◆ Work order:
Your output should be exactly the lines from the one containing "Click the Process" through the last line of the listing, and nothing else. Pictures stay out.

◆ The data:
== Segment start ==
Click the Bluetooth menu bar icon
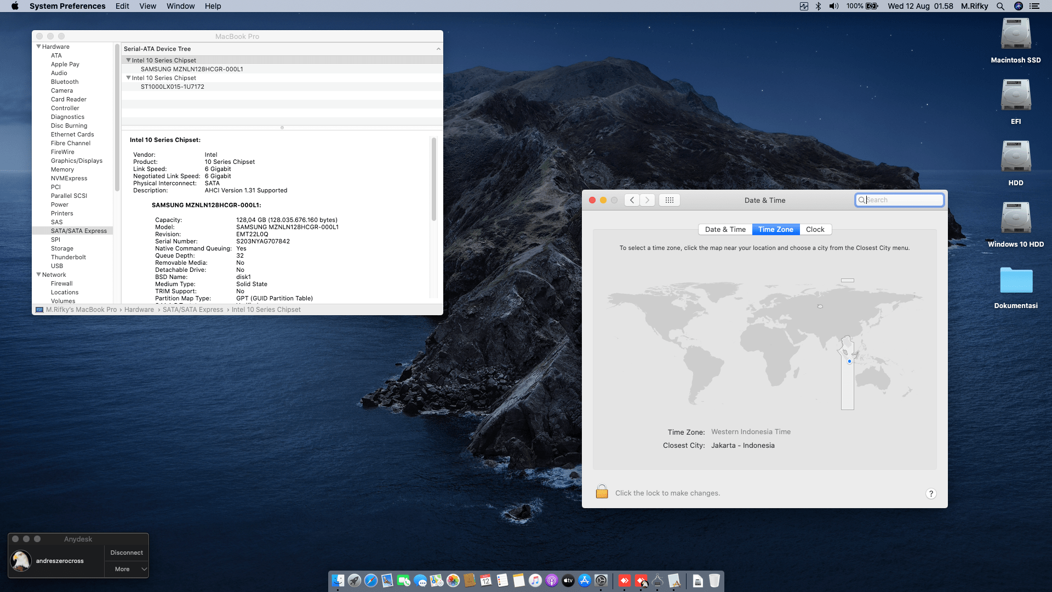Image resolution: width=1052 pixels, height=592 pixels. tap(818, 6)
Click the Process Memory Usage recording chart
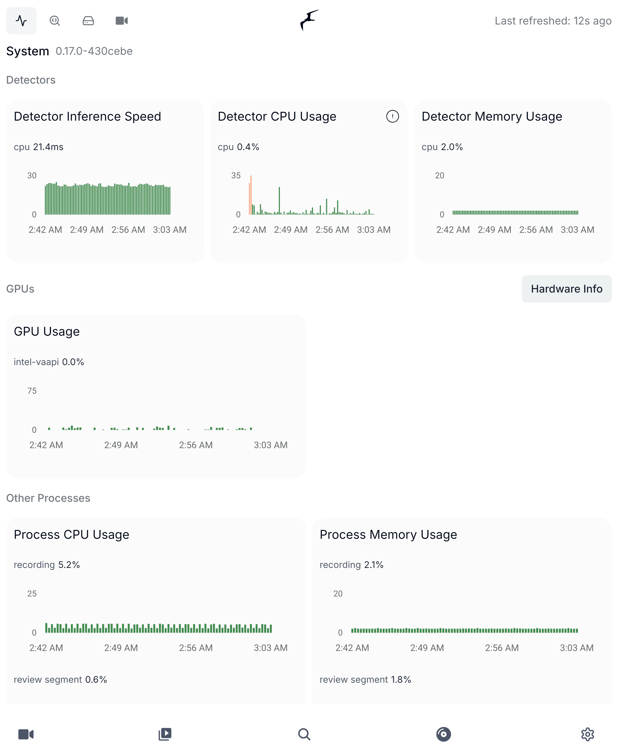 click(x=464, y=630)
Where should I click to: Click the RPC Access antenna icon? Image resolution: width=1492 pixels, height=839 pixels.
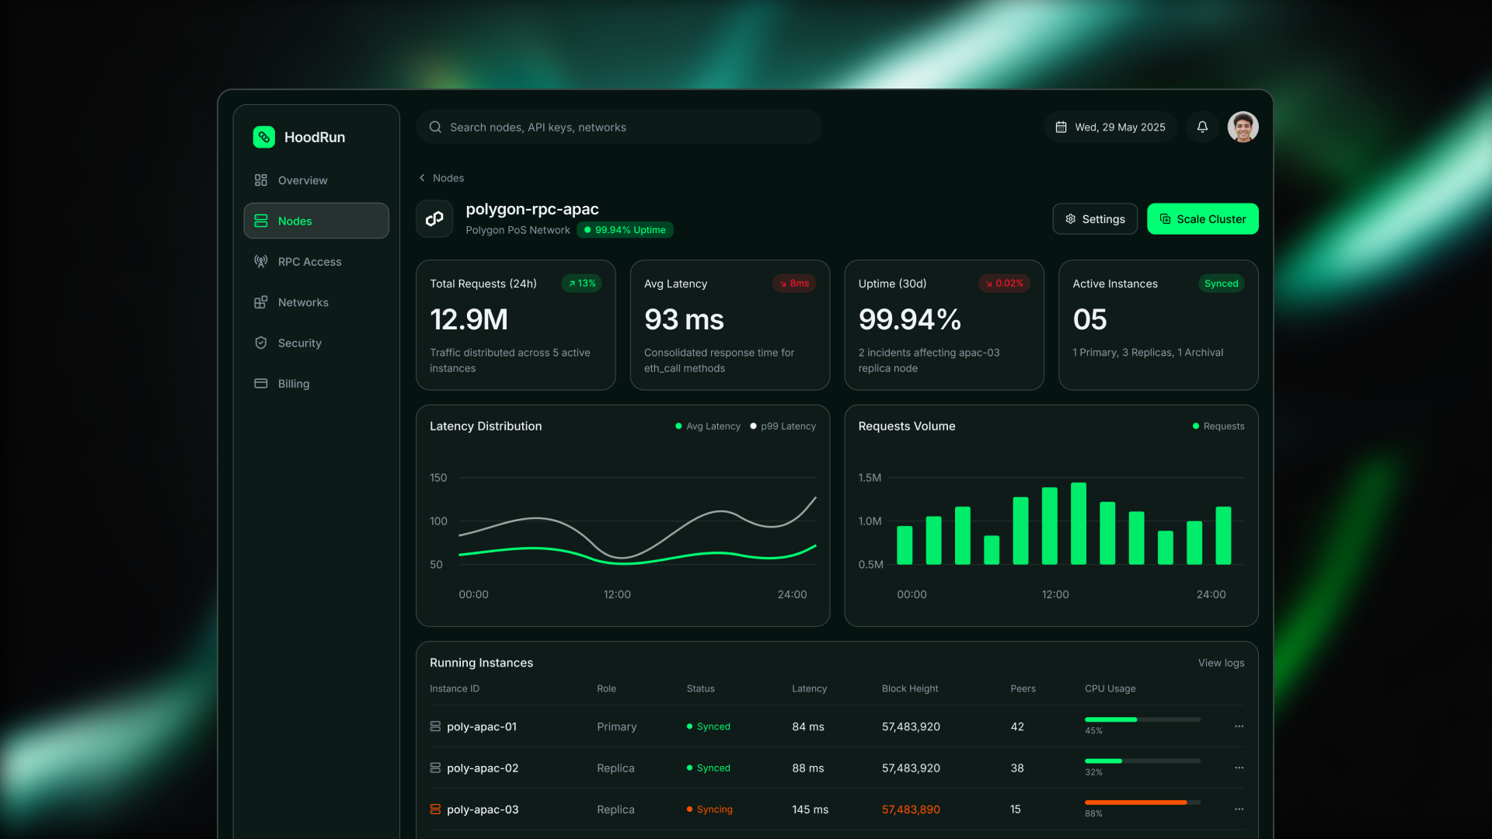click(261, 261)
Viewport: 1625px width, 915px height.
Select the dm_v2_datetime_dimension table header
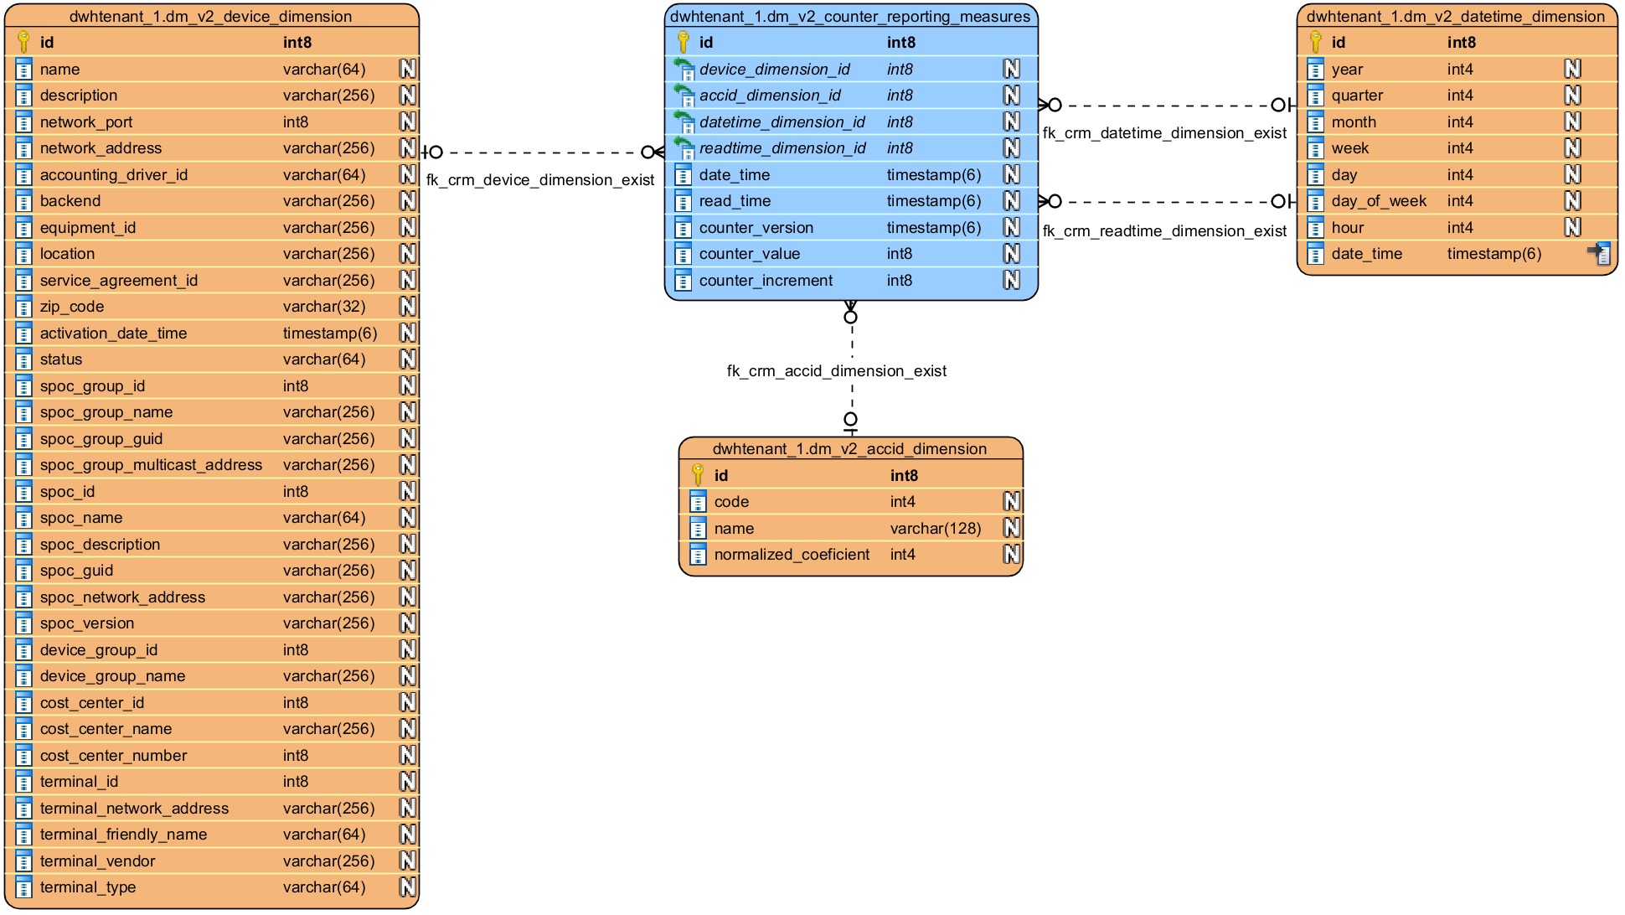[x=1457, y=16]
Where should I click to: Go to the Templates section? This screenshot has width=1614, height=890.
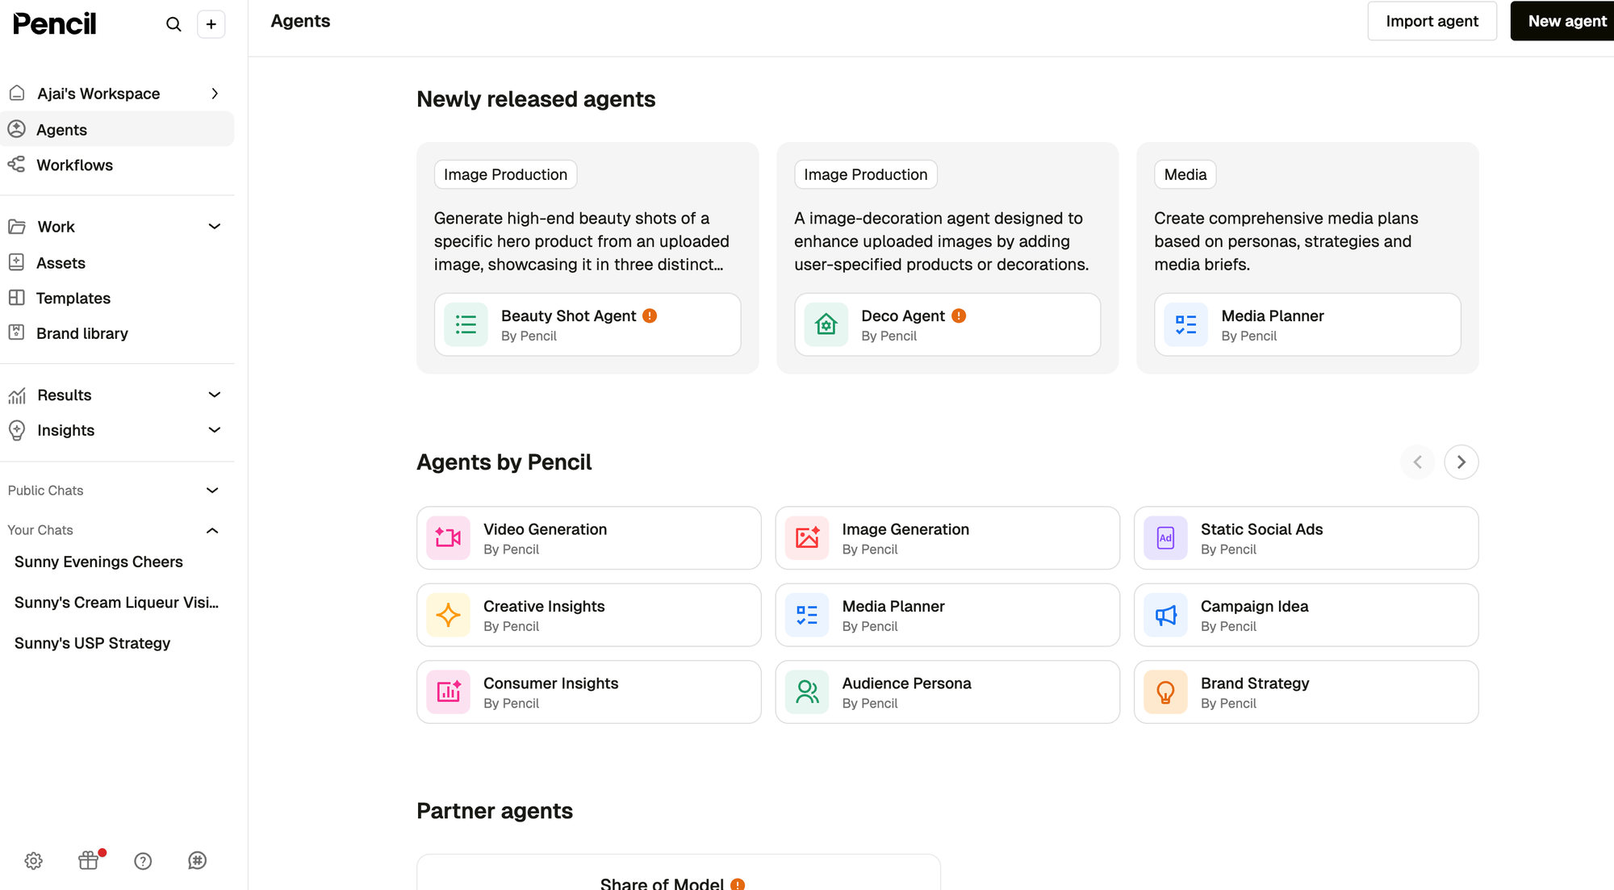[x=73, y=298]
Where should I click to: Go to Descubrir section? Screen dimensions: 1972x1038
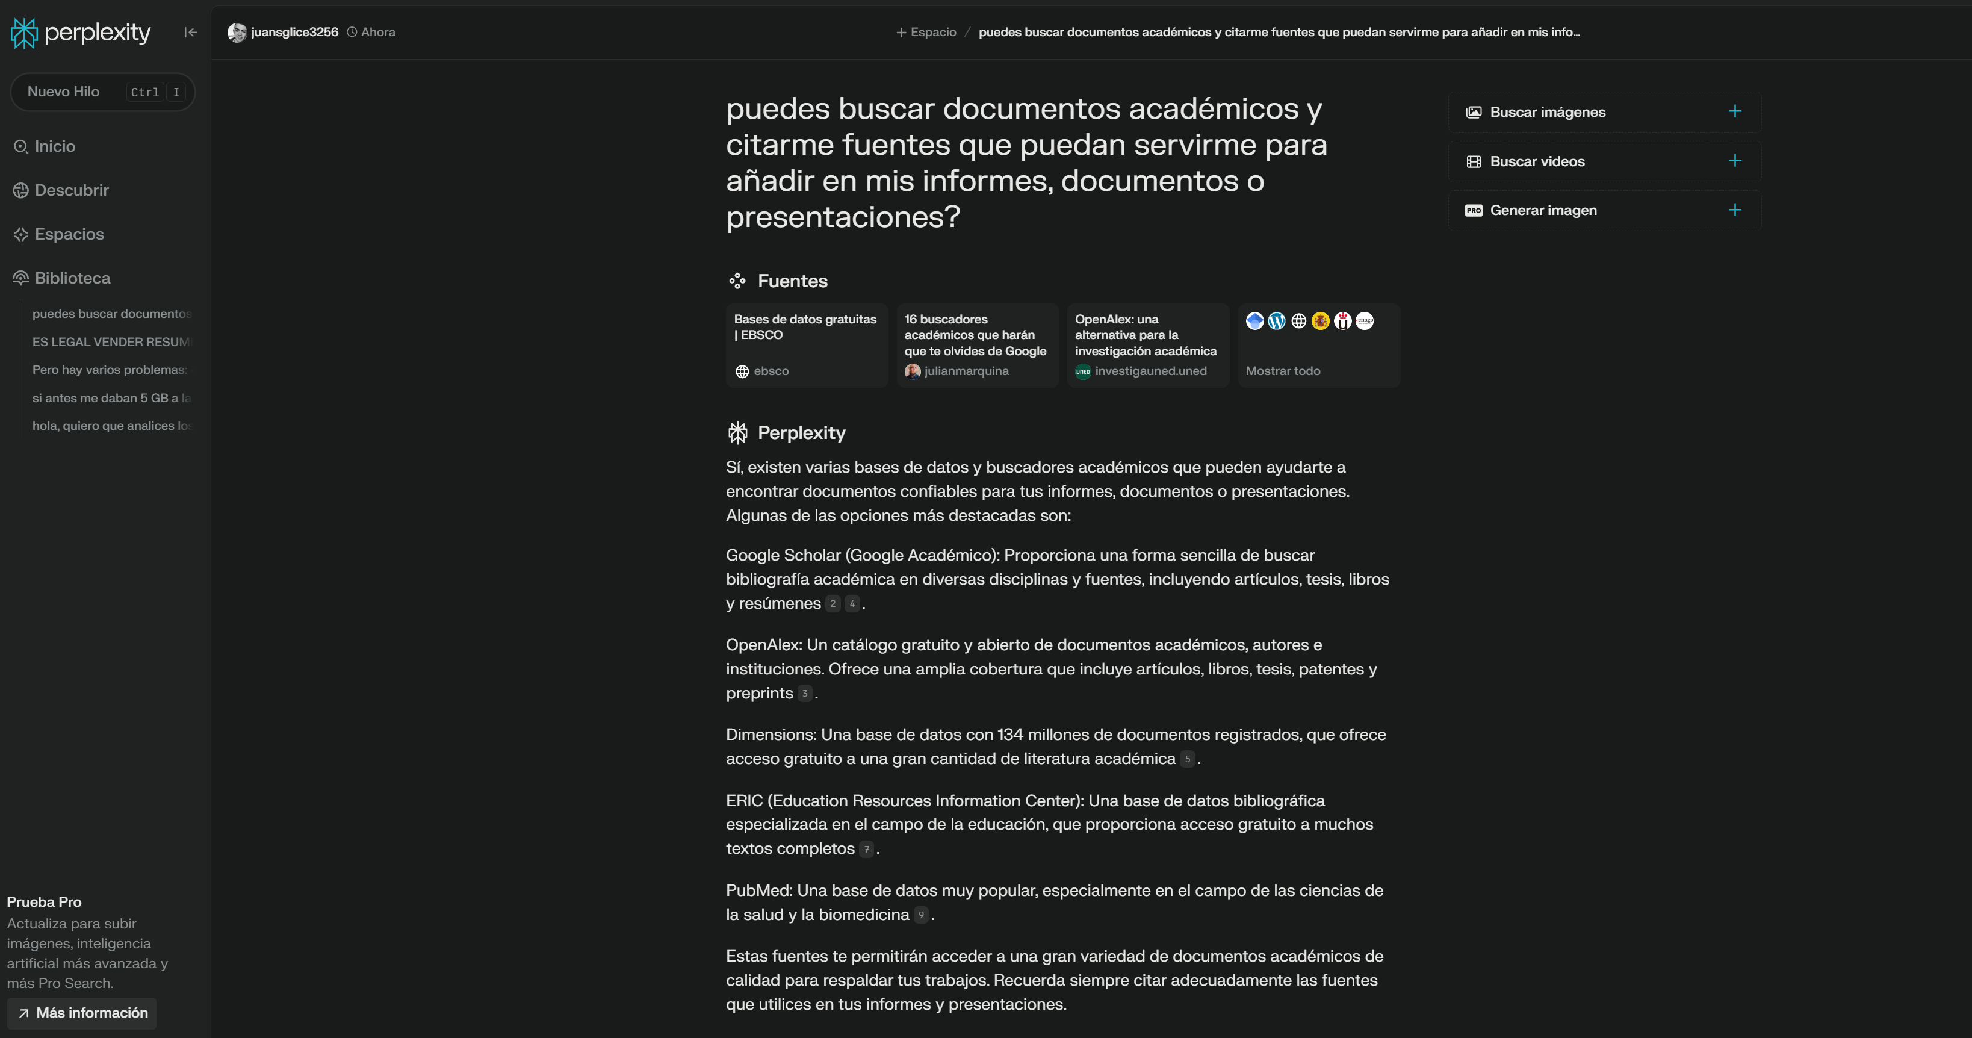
== Segment end ==
◆ Output:
Click the Process Memory Usage recording chart
 click(x=464, y=630)
Where should I click to: Click the RPC Access antenna icon? Image resolution: width=1492 pixels, height=839 pixels.
click(261, 261)
Viewport: 1625px width, 915px height.
Select the dm_v2_datetime_dimension table header
[x=1457, y=16]
Where should I click to: Go to the Templates section? This screenshot has width=1614, height=890.
[x=73, y=298]
Where should I click to: Go to Descubrir section? Screen dimensions: 1972x1038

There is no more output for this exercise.